In 1955, in his capacity as Chairman of the Executive Council of the Liberal Party, Ōno played a major role in the formation of the Liberal Democratic Party (LDP) via the merging of the two major conservative parties (Liberal and Democratic). However, the sausage-making deals required to form the LDP, especially Hatoyama's supporting the views of Bukichi Miki over those of Ōno, led to a permanent rift between Ōno and his mentor. Shortly thereafter, Ōno left the Hatoyama faction and launched his own faction in the Diet, called the Hakuseikai (白政会), consisting of around 40 Diet members.

==Possible involvement in Kishi stabbing==

In 1959, Prime Minister Nobusuke Kishi made it clear that he intended to seek an unprecedented third term in office, in violation of a longstanding norm that Japanese prime ministers serve only two terms before stepping aside to make way for the next person in line.
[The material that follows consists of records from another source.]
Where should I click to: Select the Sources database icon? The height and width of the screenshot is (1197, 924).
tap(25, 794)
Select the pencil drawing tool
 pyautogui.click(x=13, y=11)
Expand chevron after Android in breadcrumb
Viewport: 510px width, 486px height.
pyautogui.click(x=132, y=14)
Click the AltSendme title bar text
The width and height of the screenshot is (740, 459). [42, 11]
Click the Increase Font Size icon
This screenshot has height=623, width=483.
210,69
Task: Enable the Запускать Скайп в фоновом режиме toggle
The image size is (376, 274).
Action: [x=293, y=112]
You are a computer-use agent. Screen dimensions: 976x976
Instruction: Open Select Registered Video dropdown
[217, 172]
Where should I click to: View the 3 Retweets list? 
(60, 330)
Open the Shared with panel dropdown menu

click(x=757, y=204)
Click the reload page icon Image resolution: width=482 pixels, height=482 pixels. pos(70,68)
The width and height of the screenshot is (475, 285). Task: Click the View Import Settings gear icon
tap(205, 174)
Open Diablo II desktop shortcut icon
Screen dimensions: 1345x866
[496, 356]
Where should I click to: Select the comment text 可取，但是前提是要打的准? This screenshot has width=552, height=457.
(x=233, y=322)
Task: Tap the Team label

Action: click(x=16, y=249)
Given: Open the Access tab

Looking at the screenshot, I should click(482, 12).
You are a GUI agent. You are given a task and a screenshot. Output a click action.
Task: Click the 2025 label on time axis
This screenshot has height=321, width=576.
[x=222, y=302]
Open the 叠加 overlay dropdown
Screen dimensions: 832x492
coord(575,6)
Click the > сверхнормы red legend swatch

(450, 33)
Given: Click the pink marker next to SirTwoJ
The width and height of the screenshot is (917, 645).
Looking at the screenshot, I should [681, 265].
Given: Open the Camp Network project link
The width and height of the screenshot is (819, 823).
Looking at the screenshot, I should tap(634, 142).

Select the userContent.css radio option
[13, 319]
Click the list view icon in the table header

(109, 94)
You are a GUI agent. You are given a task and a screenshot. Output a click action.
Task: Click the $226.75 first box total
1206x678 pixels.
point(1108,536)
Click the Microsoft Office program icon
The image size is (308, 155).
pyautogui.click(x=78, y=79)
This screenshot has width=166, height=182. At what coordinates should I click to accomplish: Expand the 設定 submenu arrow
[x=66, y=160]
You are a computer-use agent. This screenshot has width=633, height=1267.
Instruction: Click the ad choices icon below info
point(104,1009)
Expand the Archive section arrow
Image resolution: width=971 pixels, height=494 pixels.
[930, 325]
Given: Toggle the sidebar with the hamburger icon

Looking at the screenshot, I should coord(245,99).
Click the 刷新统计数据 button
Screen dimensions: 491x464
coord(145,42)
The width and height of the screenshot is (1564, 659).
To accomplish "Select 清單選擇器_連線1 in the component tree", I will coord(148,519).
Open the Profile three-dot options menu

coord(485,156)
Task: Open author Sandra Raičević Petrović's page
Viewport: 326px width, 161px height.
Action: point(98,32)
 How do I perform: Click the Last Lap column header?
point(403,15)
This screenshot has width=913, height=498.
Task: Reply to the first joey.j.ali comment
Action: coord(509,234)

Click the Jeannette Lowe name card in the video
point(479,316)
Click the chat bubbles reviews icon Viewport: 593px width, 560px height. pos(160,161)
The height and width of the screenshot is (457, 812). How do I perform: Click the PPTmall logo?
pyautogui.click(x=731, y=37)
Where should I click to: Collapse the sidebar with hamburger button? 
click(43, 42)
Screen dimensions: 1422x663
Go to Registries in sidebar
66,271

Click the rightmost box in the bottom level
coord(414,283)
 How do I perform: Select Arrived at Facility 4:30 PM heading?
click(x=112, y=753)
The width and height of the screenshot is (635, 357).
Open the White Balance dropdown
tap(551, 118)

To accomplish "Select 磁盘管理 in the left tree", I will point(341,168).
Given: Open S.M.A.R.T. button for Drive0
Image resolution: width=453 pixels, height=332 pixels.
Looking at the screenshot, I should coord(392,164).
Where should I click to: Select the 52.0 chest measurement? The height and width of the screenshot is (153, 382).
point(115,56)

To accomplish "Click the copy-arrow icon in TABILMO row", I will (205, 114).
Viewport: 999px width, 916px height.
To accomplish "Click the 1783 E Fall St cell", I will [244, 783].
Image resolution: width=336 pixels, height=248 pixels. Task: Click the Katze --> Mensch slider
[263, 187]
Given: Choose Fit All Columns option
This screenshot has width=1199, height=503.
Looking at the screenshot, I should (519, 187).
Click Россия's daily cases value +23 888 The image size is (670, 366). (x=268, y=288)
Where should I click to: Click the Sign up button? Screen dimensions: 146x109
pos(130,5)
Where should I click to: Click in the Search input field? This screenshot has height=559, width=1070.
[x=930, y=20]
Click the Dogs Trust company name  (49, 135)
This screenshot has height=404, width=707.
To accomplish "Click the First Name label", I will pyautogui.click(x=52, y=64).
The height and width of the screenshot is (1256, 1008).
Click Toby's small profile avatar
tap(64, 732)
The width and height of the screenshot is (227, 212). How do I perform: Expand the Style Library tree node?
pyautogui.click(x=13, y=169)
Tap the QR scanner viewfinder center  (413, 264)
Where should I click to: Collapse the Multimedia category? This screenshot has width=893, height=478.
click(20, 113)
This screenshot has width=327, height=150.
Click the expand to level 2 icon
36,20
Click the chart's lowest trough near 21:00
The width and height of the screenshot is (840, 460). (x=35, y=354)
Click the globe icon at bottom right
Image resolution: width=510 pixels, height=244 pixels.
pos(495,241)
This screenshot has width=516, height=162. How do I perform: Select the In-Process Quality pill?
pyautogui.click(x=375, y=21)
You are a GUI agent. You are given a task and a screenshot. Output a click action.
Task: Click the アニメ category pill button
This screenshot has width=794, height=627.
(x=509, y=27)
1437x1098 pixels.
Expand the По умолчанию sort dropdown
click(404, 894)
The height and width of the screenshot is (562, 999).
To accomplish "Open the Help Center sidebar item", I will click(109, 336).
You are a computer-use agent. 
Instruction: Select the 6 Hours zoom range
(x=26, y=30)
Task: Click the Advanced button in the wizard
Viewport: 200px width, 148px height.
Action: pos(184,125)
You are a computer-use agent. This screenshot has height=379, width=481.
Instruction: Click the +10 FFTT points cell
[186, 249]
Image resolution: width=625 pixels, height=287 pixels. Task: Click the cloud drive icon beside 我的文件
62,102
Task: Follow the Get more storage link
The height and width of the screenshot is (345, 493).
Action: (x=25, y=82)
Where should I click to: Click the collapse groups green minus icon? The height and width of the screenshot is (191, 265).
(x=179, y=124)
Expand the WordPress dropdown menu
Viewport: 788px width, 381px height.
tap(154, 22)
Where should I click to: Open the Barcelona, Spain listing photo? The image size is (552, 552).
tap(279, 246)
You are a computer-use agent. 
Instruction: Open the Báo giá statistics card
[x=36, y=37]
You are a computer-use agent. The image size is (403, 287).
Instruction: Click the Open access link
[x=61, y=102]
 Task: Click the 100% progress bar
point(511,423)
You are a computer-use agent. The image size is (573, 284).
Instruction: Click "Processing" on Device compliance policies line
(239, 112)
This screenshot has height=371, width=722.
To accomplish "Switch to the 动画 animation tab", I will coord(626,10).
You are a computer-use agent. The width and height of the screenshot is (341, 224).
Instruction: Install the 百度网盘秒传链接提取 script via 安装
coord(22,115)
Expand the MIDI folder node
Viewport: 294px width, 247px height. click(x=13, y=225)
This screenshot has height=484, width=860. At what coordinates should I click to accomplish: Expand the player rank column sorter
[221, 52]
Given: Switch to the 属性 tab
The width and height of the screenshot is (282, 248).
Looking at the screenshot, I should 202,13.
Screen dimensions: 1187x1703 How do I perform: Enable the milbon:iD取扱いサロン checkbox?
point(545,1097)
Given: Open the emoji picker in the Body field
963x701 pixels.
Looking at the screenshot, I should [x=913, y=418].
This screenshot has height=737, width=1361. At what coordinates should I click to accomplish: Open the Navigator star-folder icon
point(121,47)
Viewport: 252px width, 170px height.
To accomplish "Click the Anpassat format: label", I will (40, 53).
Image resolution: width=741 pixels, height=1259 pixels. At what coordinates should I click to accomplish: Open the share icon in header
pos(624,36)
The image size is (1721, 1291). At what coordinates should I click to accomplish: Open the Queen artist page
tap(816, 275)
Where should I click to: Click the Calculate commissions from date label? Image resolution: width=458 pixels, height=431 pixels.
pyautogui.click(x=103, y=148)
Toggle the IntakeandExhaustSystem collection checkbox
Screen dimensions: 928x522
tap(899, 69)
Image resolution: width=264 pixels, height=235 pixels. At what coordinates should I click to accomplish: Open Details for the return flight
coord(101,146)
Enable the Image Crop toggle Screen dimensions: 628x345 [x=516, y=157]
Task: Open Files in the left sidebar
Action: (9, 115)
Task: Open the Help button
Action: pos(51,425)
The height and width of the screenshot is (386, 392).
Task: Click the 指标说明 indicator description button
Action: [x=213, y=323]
To facilitate this, Kishi signed a secret written agreement with Ōno, also co-signed by fellow faction leaders and LDP heavyweights Eisaku Satō and Ichirō Kōno, stating that Ōno would be the next prime minister after Kishi's time in office concluded, followed in turn by Kōno and Satō, in exchange for all three leaders vocally supporting Kishi's administration and his bid for a third term. However, when Kishi was forced to resign in July 1960, he reneged on this agreement by throwing his support behind Hayato Ikeda for prime minister instead of Ōno. In particular, Kishi was angry that one of the main guarantors of the deal, Kōno, had openly opposed him during the Anpo protests of 1960, with tacit support from Ōno, while only his own brother Satō remained by his side. In fact, Kōno had even considered bolting the LDP along with Ōno, Takeo Miki, and Kenzō Matsumura. Although this plan fell through after much discussion, with the latter three ultimately refusing to join Kōno in exiting the party, by this time Kishi had come to view Ōno as one of the rebels that was undermining his government, and felt that the original terms of the secret agreement had been invalidated.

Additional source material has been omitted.